• EXERCISE MATERIAL:
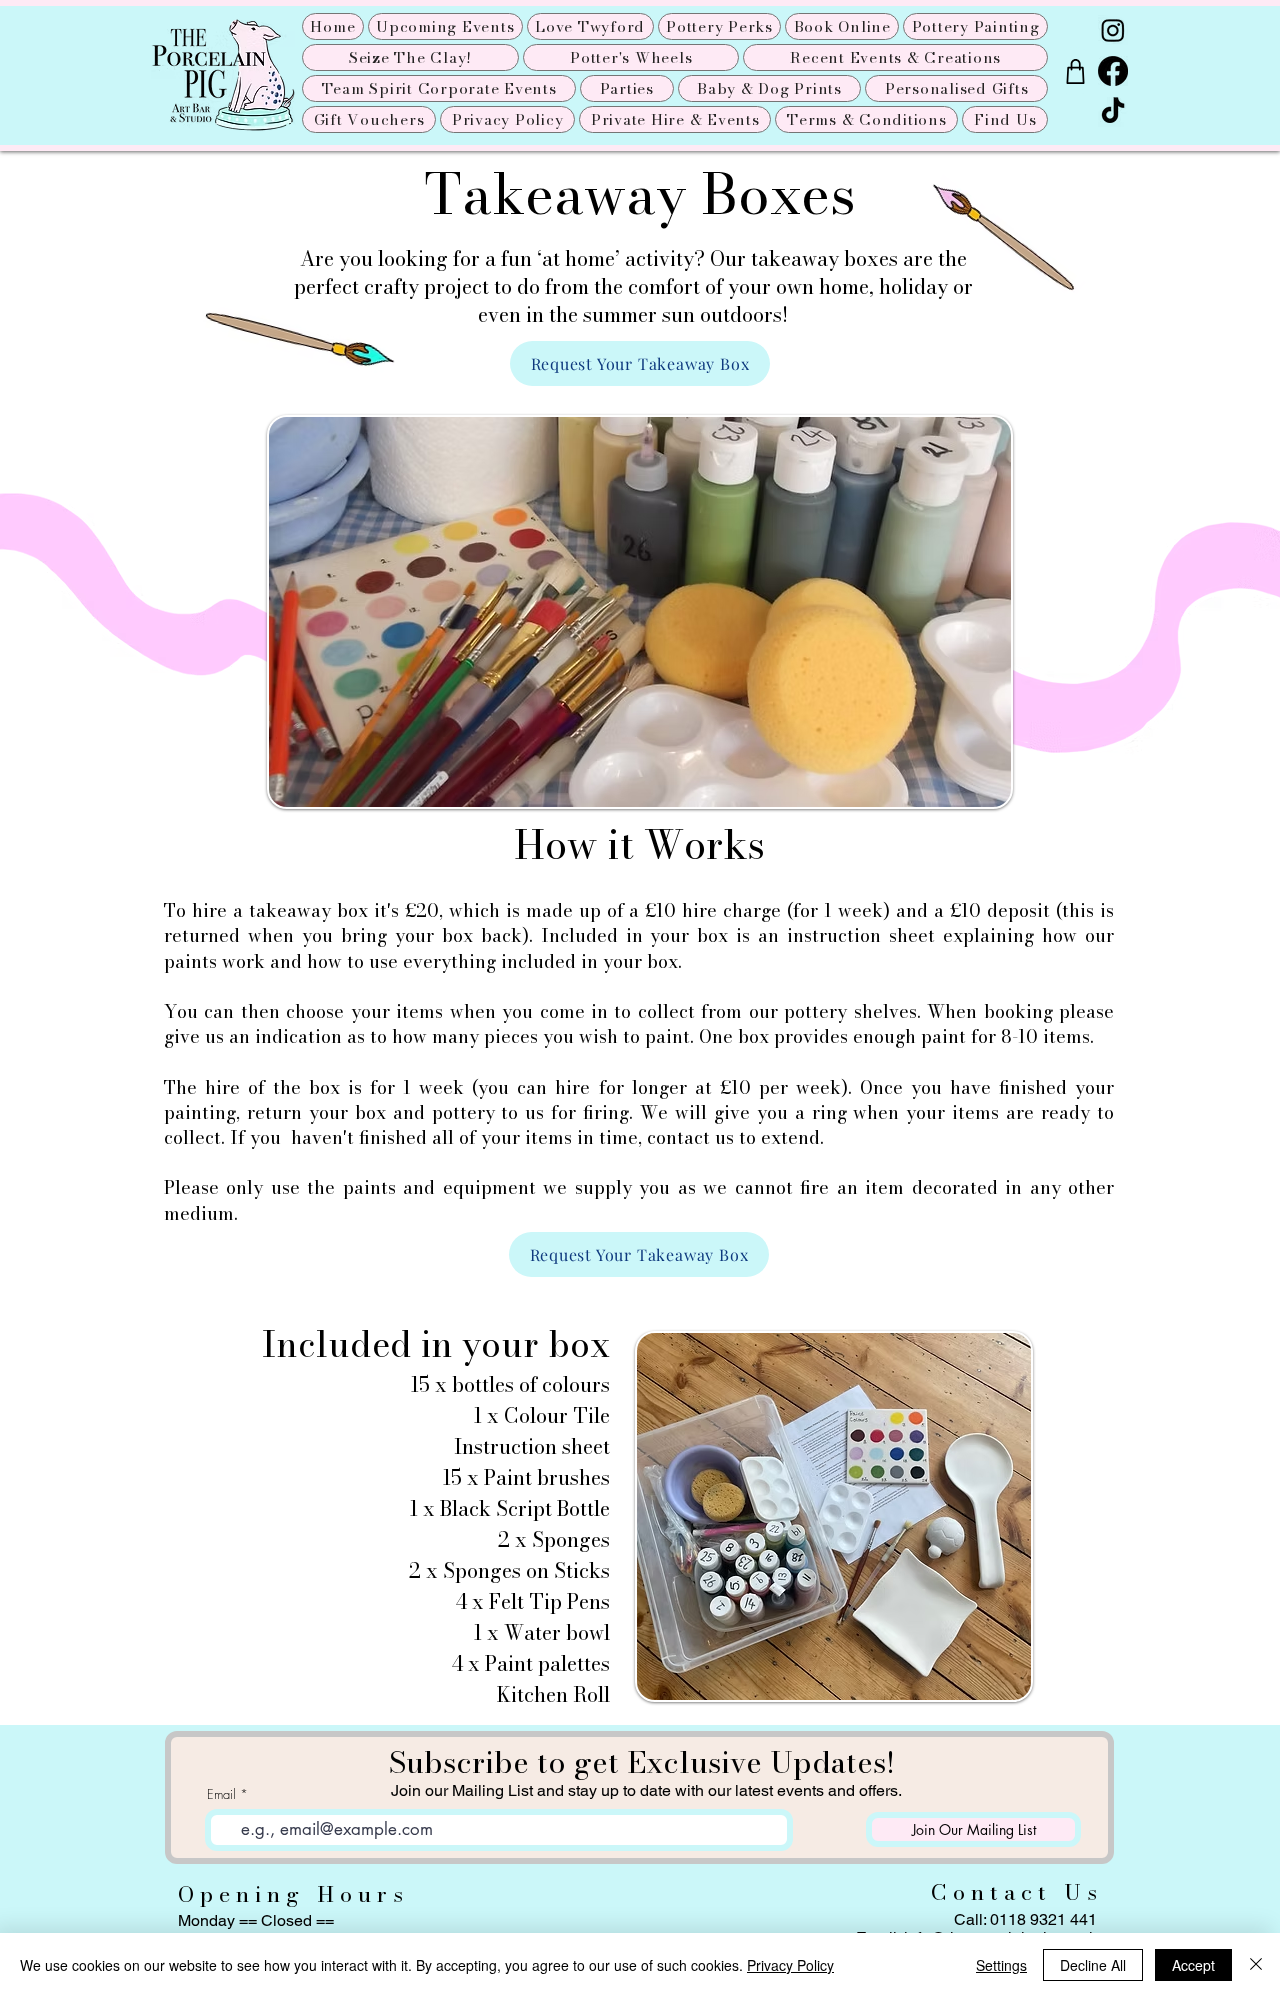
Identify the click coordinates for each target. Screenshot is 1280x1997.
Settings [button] (1001, 1965)
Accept (1193, 1965)
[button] (842, 26)
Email (221, 1794)
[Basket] (1075, 71)
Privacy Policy (790, 1965)
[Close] (1256, 1965)
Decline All (1093, 1965)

• ASSIGNED TASK: Leaving out the pictures, print every record exactly as written.

• OUTPUT:
Identify the click coordinates for each target. Screenshot is 1280x1997.
Settings [button] (1001, 1965)
Accept (1193, 1965)
[button] (842, 26)
Email (221, 1794)
[Basket] (1075, 71)
Privacy Policy (790, 1965)
[Close] (1256, 1965)
Decline All (1093, 1965)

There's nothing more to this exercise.